» **Text shown**:
Tuesday, January 30, 2007

Où est le Centre de Georges Pompidou?


The Pomipidou Centre, or Beaubourg as it is known to Parisians, celebrates its thirtieth birthday tomorrow. Conceived by and named after the late second President of the Fifth Republic, who died from cancer while in office, the centre was reviled by many of the same people that flock to it these days, i.e. the French left, who couldn't stomach a man of the right, albeit an impressively cultured one, putting his stamp on the cultural landscape of the city. Libération was one of the august organs of the left that slammed it in 1977 though their article on it in Saturday's paper was a great deal kinder. The building is now the third most-visited monument in France, after the Eiffel Tower and the Louvre, and the Museum is the second most-visited modern art museum in the world, with only Tate Modern ahead of it.

» **Things to do**:
**a.** Please answer these about the post on the Pompidou Centre:
(i) What do Parisians call the Pompidou Centre?
(ii) Which newspaper attacked the centre in 1977?
(iii) Which modern art museum draws more visitors than the Pompidou's museum?
**b.** Summarize the Pompidou Centre post in two sentences.
**c.** Carry on the post about the Pompidou Centre from its final sentence.

» **Source material**:
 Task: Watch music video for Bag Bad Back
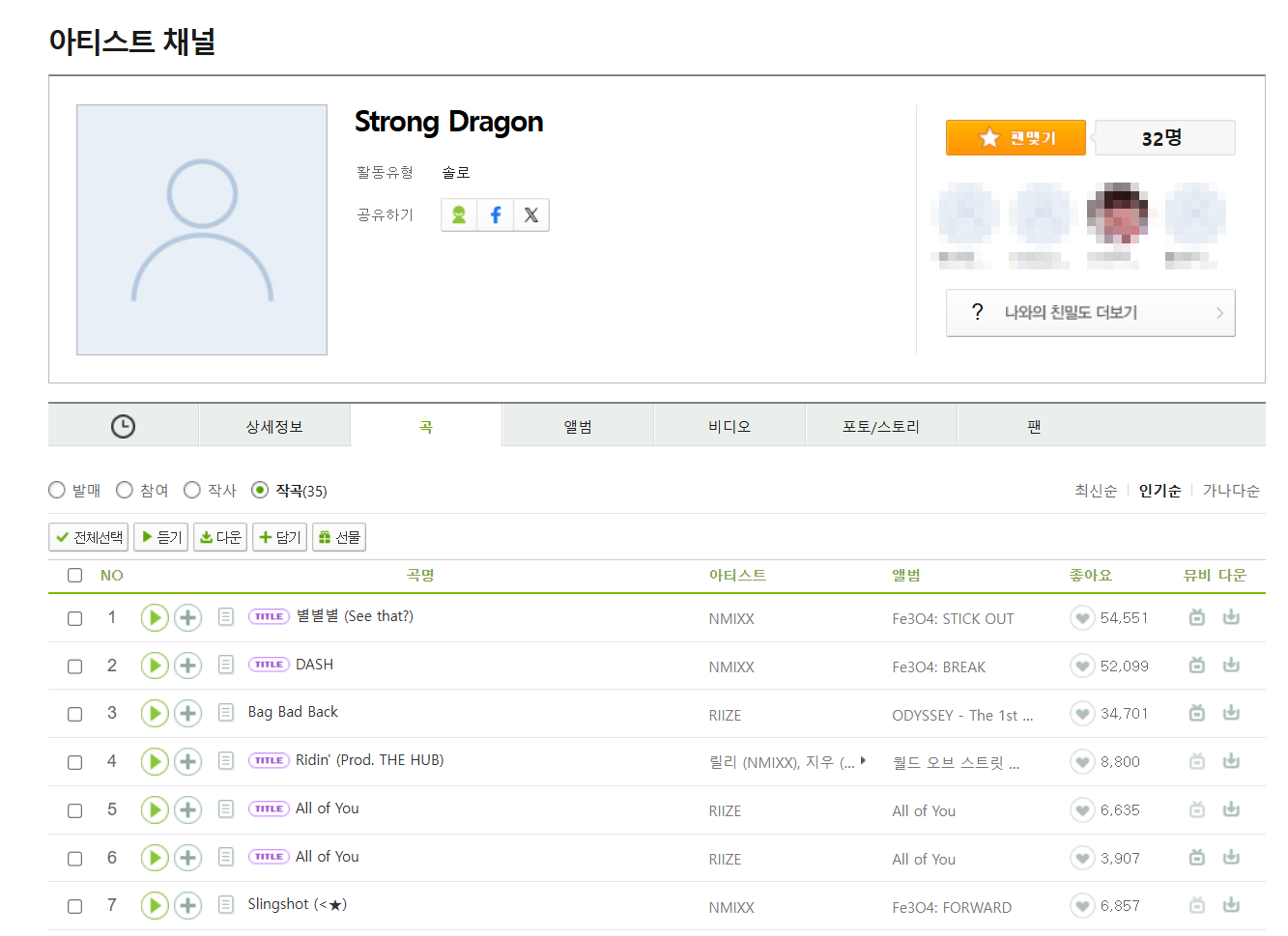pos(1196,713)
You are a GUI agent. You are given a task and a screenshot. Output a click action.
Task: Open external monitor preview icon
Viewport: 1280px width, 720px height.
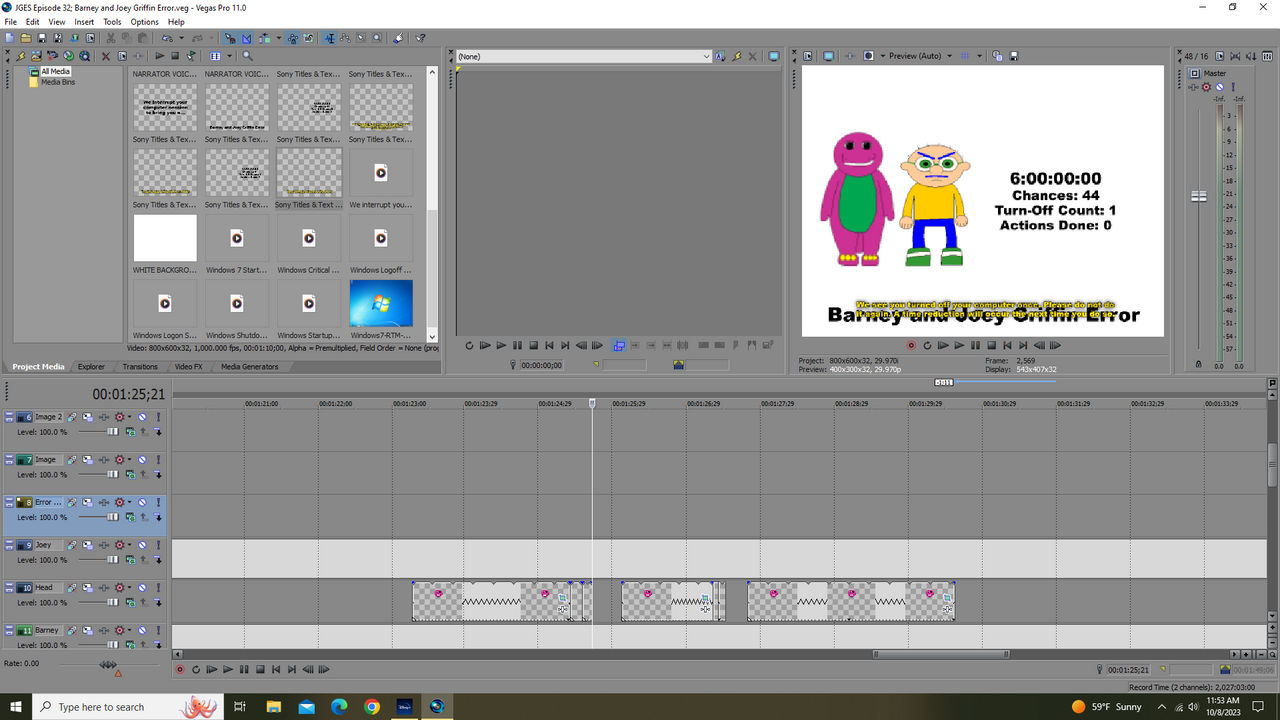coord(828,56)
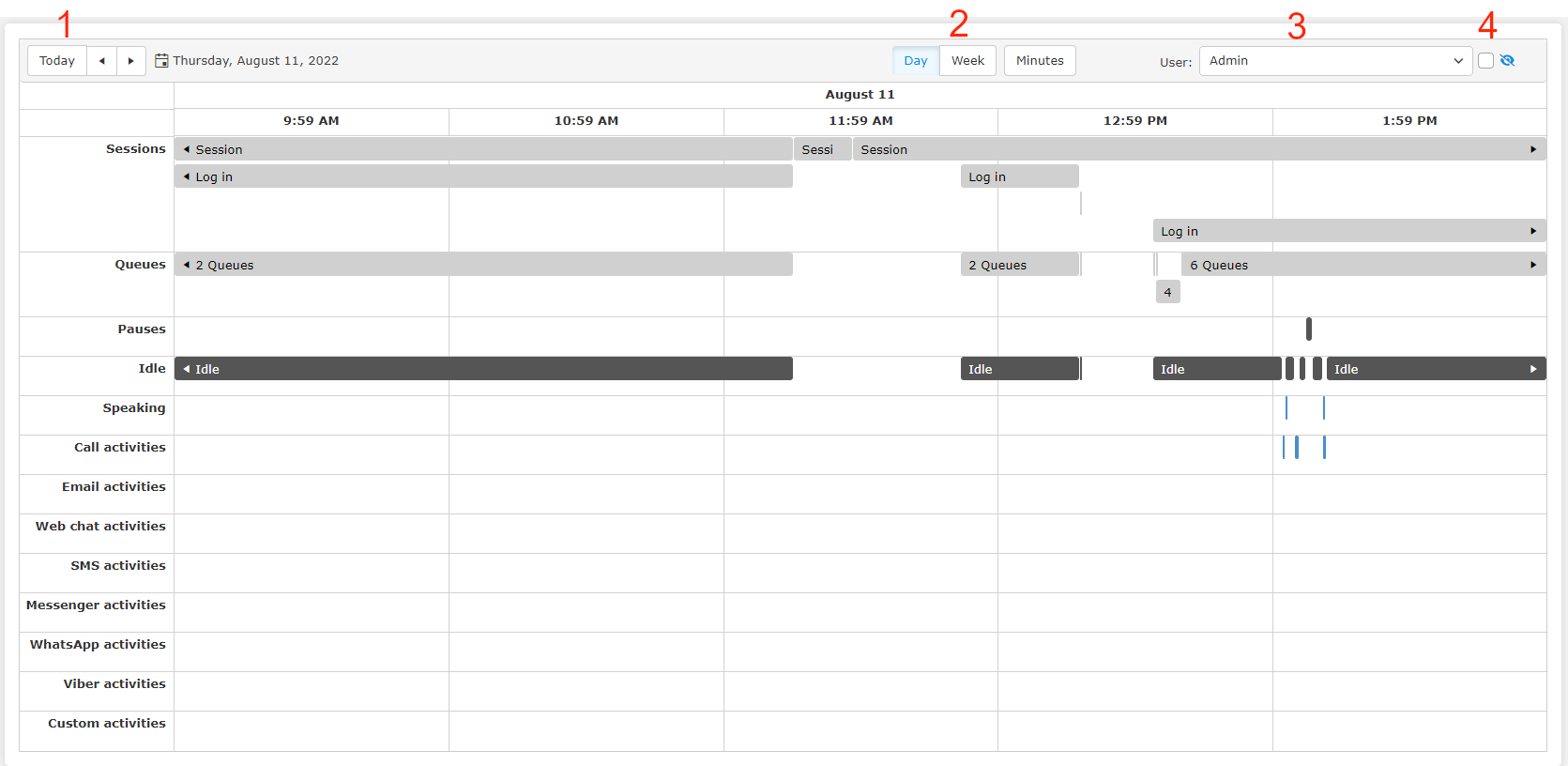Select the '4' queue block
This screenshot has height=766, width=1568.
tap(1167, 292)
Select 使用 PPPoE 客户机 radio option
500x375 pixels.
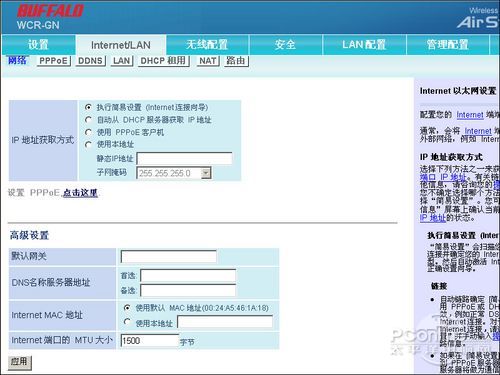88,132
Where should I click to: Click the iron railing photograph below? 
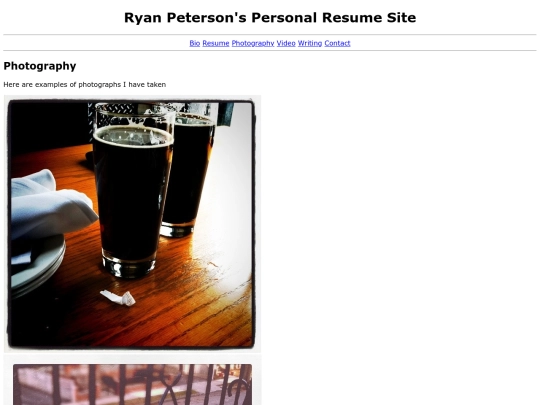point(132,383)
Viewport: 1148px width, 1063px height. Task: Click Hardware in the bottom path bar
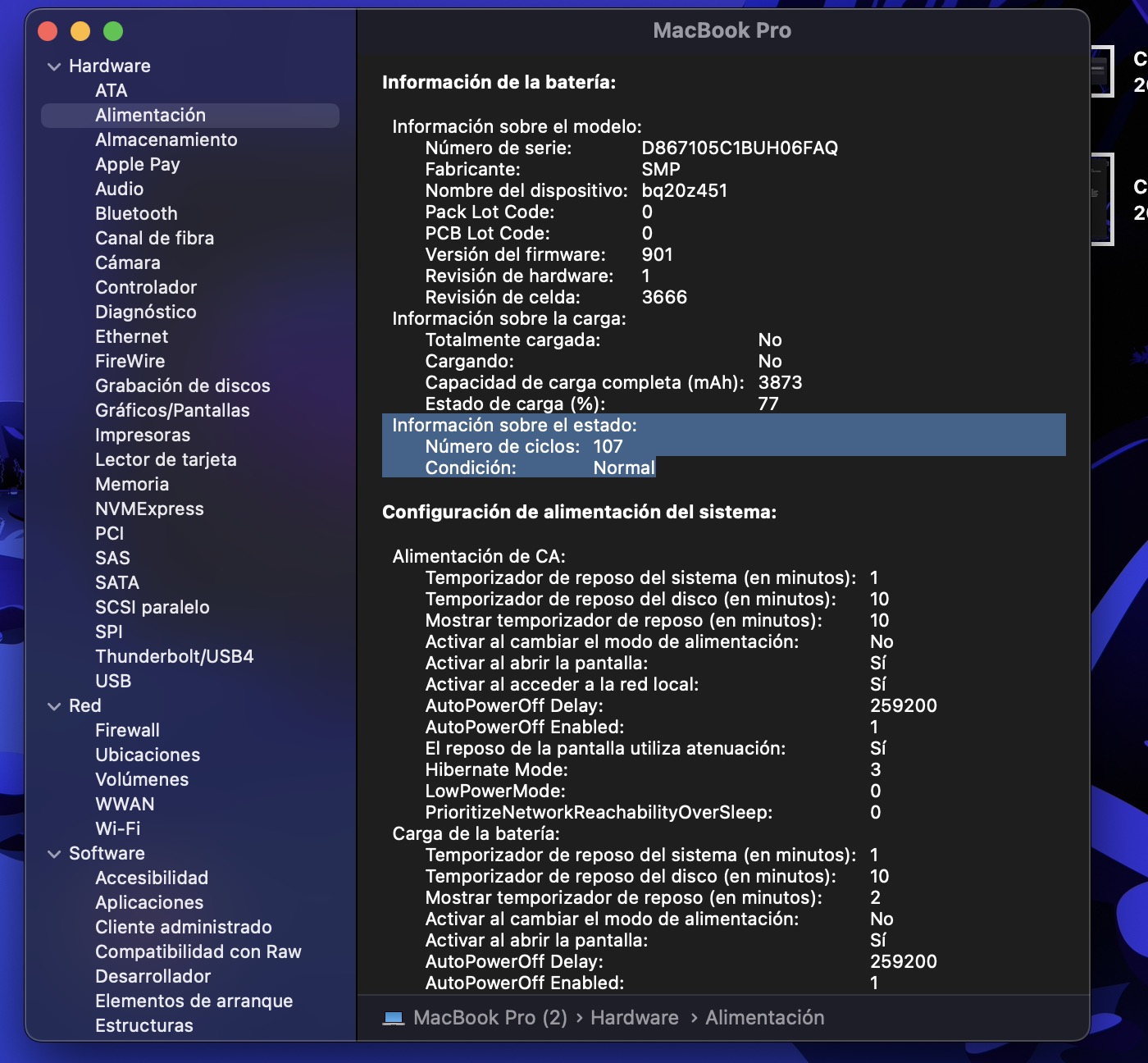(x=634, y=1018)
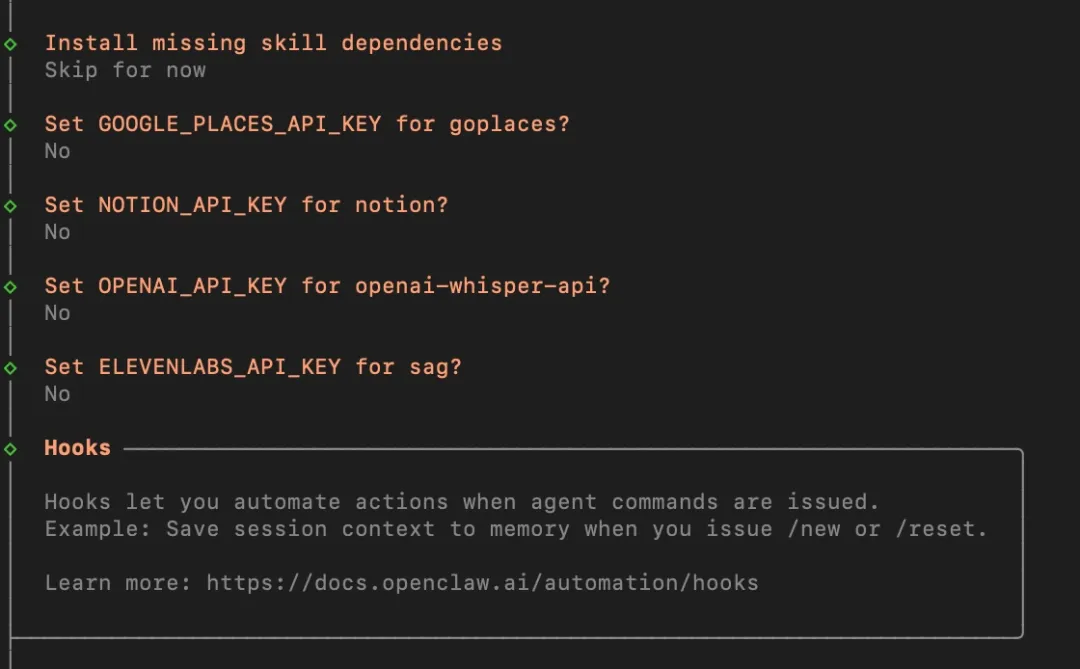Click the "Example: Save session context" line
Viewport: 1080px width, 669px height.
(516, 529)
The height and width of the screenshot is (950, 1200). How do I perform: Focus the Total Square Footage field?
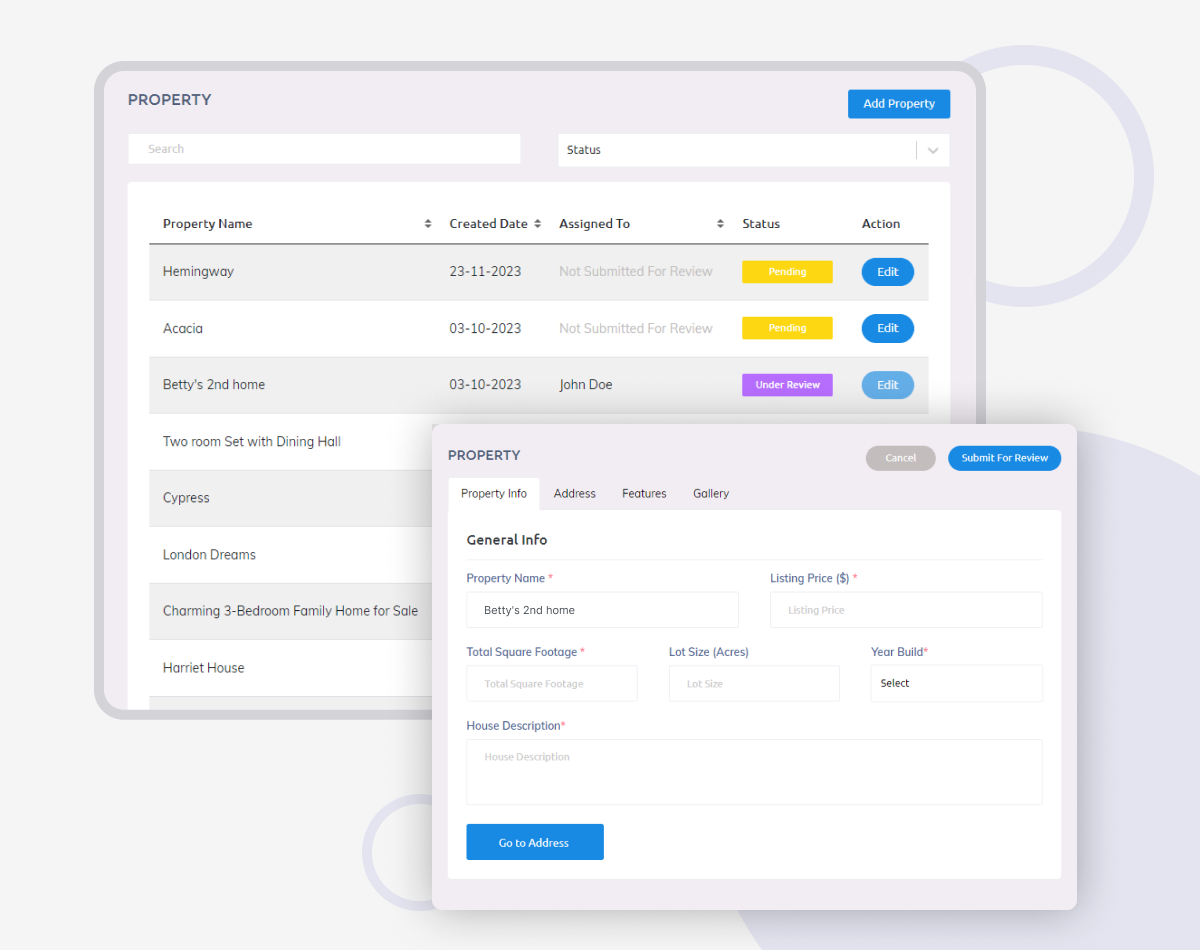551,684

» **Answers**:
**a.**
(i) Beaubourg
(ii) Libération
(iii) Tate Modern

**b.** The Pompidou Centre, which celebrates its thirtieth birthday, was conceived by and named after the late President Pompidou and was reviled at first by the French left, including Libération, which slammed it in 1977. It is now the third most-visited monument in France, and its museum is the second most-visited modern art museum in the world.

**c.**
I first arrived in Paris shortly after its refurbishment for the Millenium and I spent hours in there visiting both the National Museum of Modern Art, which is its biggest attraction, and the Public Reference Library, which is one of the most impressive of its kind I have ever seen. It is however a victim of its own success as the queues, particularly during winter are fearsomely long, and though I pass by the Centre about ten times a week, I don't go in much these days, preferring to use the MK2 Beaubourg cinema next door, though the Pompidou's own cinema is superb and great value for money. Richard Rogers and Renzo Piano's structure, with its services famously on the exterior, has been slammed as a 'gas factory', which is, to my mind, rather a compliment. It took inspiration from the seminal sixties architectural comic-book-cum-pamphlet Archigram, and stands as that publication's most realised scion. Piano still has an atelier across the street on rue de Beaubourg, and though the surrounding area is disappointingly tacky, sandwiched as it is between the wholesale glumness of Les Halles and the commercialised Old World charm of the Marais, the building itself is still an amiable - and still audacious, behemoth. And the views from the top aren't bad either.